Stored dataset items
= Beginning of Section =
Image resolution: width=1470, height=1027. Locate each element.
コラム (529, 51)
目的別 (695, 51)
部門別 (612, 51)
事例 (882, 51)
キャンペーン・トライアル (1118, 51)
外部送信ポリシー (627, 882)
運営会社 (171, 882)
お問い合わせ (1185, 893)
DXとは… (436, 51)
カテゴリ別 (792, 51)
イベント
= End of Section =
What the task requires
Exactly and exclusively, repeat the lines from the line that contains "事例 (882, 51)" through the end of the records, both ends included.

Answer area
事例 (882, 51)
キャンペーン・トライアル (1118, 51)
外部送信ポリシー (627, 882)
運営会社 (171, 882)
お問い合わせ (1185, 893)
DXとは… (436, 51)
カテゴリ別 (792, 51)
イベント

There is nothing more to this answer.